• _HOW TO COMPLETE THIS TASK_
Repeat the whole listing exactly as written.

=====

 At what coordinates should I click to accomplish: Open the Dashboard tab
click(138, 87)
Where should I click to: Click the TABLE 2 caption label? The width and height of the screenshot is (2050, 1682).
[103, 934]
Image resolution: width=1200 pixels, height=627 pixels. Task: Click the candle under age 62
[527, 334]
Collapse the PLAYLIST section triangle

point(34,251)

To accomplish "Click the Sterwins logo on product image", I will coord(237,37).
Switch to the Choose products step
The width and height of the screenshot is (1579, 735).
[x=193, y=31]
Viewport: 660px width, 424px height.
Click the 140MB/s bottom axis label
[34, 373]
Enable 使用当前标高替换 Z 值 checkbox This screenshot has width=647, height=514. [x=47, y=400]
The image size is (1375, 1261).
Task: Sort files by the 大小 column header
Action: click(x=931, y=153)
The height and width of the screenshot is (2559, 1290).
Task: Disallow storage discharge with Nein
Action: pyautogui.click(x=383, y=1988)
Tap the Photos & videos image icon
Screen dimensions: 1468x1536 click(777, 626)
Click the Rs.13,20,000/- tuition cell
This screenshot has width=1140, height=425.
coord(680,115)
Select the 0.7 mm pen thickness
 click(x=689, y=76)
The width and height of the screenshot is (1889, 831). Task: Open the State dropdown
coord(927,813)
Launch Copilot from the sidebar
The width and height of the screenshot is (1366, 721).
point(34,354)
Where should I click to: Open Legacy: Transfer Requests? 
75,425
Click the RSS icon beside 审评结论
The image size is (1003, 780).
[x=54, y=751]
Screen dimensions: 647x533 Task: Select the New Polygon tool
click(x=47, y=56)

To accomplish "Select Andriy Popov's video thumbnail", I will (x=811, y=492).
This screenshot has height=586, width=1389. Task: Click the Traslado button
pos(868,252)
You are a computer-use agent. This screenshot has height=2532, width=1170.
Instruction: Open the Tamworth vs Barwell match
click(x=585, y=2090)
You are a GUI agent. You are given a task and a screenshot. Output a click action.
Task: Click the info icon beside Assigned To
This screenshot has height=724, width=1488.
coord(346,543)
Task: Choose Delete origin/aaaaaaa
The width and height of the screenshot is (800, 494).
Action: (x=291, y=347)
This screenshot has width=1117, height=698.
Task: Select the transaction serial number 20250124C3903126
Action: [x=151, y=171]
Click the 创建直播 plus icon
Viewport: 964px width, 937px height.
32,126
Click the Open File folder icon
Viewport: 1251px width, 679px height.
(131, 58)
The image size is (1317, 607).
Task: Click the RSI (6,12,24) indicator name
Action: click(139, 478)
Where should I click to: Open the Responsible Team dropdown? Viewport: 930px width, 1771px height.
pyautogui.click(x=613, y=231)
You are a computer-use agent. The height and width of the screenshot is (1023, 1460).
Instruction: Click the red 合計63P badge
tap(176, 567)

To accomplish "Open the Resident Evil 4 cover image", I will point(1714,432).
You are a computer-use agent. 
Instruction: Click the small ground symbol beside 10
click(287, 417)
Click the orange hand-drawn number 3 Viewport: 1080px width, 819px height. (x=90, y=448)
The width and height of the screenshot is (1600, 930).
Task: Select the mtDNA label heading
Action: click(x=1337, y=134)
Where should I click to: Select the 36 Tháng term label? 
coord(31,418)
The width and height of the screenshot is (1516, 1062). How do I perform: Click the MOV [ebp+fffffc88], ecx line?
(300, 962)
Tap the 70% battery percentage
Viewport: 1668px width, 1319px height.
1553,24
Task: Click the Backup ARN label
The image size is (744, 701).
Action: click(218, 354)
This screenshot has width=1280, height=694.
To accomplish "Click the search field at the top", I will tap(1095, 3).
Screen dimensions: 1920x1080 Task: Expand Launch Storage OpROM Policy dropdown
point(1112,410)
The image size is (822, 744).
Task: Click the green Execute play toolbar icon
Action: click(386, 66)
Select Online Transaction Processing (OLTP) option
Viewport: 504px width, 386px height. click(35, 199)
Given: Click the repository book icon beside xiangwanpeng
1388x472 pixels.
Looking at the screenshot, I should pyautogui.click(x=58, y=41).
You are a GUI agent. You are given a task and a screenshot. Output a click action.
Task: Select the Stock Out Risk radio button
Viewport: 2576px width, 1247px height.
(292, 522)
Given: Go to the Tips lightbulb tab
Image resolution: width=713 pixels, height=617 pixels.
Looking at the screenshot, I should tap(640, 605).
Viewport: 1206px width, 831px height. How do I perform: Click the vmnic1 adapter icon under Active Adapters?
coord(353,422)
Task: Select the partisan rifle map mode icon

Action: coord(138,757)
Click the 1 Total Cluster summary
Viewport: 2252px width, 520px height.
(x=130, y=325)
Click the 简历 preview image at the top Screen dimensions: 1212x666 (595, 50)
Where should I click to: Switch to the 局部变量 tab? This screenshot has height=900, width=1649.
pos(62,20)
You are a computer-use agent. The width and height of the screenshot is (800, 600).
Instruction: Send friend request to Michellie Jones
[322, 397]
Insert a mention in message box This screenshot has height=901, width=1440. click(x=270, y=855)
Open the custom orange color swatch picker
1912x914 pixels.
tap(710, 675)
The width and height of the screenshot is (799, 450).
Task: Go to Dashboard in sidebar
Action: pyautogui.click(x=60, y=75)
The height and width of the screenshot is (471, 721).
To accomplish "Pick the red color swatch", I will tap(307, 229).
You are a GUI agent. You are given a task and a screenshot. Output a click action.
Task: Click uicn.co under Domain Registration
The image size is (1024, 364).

=====

• _TASK OUTPUT_
 At what coordinates should I click to accomplish: Open the Dashboard tab
click(138, 87)
Where should I click to: Click the TABLE 2 caption label? The width and height of the screenshot is (2050, 1682).
[103, 934]
Image resolution: width=1200 pixels, height=627 pixels. Task: Click the candle under age 62
[527, 334]
Collapse the PLAYLIST section triangle

point(34,251)

To accomplish "Click the Sterwins logo on product image", I will coord(237,37).
Switch to the Choose products step
The width and height of the screenshot is (1579, 735).
[x=193, y=31]
Viewport: 660px width, 424px height.
Click the 140MB/s bottom axis label
[34, 373]
Enable 使用当前标高替换 Z 值 checkbox This screenshot has width=647, height=514. [x=47, y=400]
The image size is (1375, 1261).
Task: Sort files by the 大小 column header
Action: click(x=931, y=153)
The height and width of the screenshot is (2559, 1290).
Task: Disallow storage discharge with Nein
Action: pyautogui.click(x=383, y=1988)
Tap the Photos & videos image icon
Screen dimensions: 1468x1536 click(777, 626)
Click the Rs.13,20,000/- tuition cell
This screenshot has width=1140, height=425.
coord(680,115)
Select the 0.7 mm pen thickness
 click(x=689, y=76)
The width and height of the screenshot is (1889, 831). Task: Open the State dropdown
coord(927,813)
Launch Copilot from the sidebar
The width and height of the screenshot is (1366, 721).
point(34,354)
Where should I click to: Open Legacy: Transfer Requests? 
75,425
Click the RSS icon beside 审评结论
The image size is (1003, 780).
[x=54, y=751]
Screen dimensions: 647x533 Task: Select the New Polygon tool
click(x=47, y=56)

To accomplish "Select Andriy Popov's video thumbnail", I will (x=811, y=492).
This screenshot has height=586, width=1389. Task: Click the Traslado button
pos(868,252)
You are a computer-use agent. This screenshot has height=2532, width=1170.
Instruction: Open the Tamworth vs Barwell match
click(x=585, y=2090)
You are a GUI agent. You are given a task and a screenshot. Output a click action.
Task: Click the info icon beside Assigned To
This screenshot has height=724, width=1488.
coord(346,543)
Task: Choose Delete origin/aaaaaaa
The width and height of the screenshot is (800, 494).
Action: (x=291, y=347)
This screenshot has width=1117, height=698.
Task: Select the transaction serial number 20250124C3903126
Action: [x=151, y=171]
Click the 创建直播 plus icon
Viewport: 964px width, 937px height.
32,126
Click the Open File folder icon
Viewport: 1251px width, 679px height.
(131, 58)
The image size is (1317, 607).
Task: Click the RSI (6,12,24) indicator name
Action: click(139, 478)
Where should I click to: Open the Responsible Team dropdown? Viewport: 930px width, 1771px height.
pyautogui.click(x=613, y=231)
You are a computer-use agent. The height and width of the screenshot is (1023, 1460).
Instruction: Click the red 合計63P badge
tap(176, 567)

To accomplish "Open the Resident Evil 4 cover image", I will point(1714,432).
You are a computer-use agent. 
Instruction: Click the small ground symbol beside 10
click(287, 417)
Click the orange hand-drawn number 3 Viewport: 1080px width, 819px height. (x=90, y=448)
The width and height of the screenshot is (1600, 930).
Task: Select the mtDNA label heading
Action: click(x=1337, y=134)
Where should I click to: Select the 36 Tháng term label? 
coord(31,418)
The width and height of the screenshot is (1516, 1062). How do I perform: Click the MOV [ebp+fffffc88], ecx line?
(300, 962)
Tap the 70% battery percentage
Viewport: 1668px width, 1319px height.
1553,24
Task: Click the Backup ARN label
The image size is (744, 701).
Action: click(218, 354)
This screenshot has width=1280, height=694.
To accomplish "Click the search field at the top", I will tap(1095, 3).
Screen dimensions: 1920x1080 Task: Expand Launch Storage OpROM Policy dropdown
point(1112,410)
The image size is (822, 744).
Task: Click the green Execute play toolbar icon
Action: click(386, 66)
Select Online Transaction Processing (OLTP) option
Viewport: 504px width, 386px height. click(35, 199)
Given: Click the repository book icon beside xiangwanpeng
1388x472 pixels.
Looking at the screenshot, I should pyautogui.click(x=58, y=41).
You are a GUI agent. You are given a task and a screenshot. Output a click action.
Task: Select the Stock Out Risk radio button
Viewport: 2576px width, 1247px height.
(292, 522)
Given: Go to the Tips lightbulb tab
Image resolution: width=713 pixels, height=617 pixels.
Looking at the screenshot, I should tap(640, 605).
Viewport: 1206px width, 831px height. How do I perform: Click the vmnic1 adapter icon under Active Adapters?
coord(353,422)
Task: Select the partisan rifle map mode icon

Action: coord(138,757)
Click the 1 Total Cluster summary
Viewport: 2252px width, 520px height.
(x=130, y=325)
Click the 简历 preview image at the top Screen dimensions: 1212x666 (595, 50)
Where should I click to: Switch to the 局部变量 tab? This screenshot has height=900, width=1649.
pos(62,20)
You are a computer-use agent. The width and height of the screenshot is (800, 600).
Instruction: Send friend request to Michellie Jones
[322, 397]
Insert a mention in message box This screenshot has height=901, width=1440. click(x=270, y=855)
Open the custom orange color swatch picker
1912x914 pixels.
tap(710, 675)
The width and height of the screenshot is (799, 450).
Task: Go to Dashboard in sidebar
Action: pyautogui.click(x=60, y=75)
The height and width of the screenshot is (471, 721).
To accomplish "Pick the red color swatch", I will tap(307, 229).
You are a GUI agent. You are given a task and a screenshot. Output a click action.
Task: Click uicn.co under Domain Registration
The image size is (1024, 364).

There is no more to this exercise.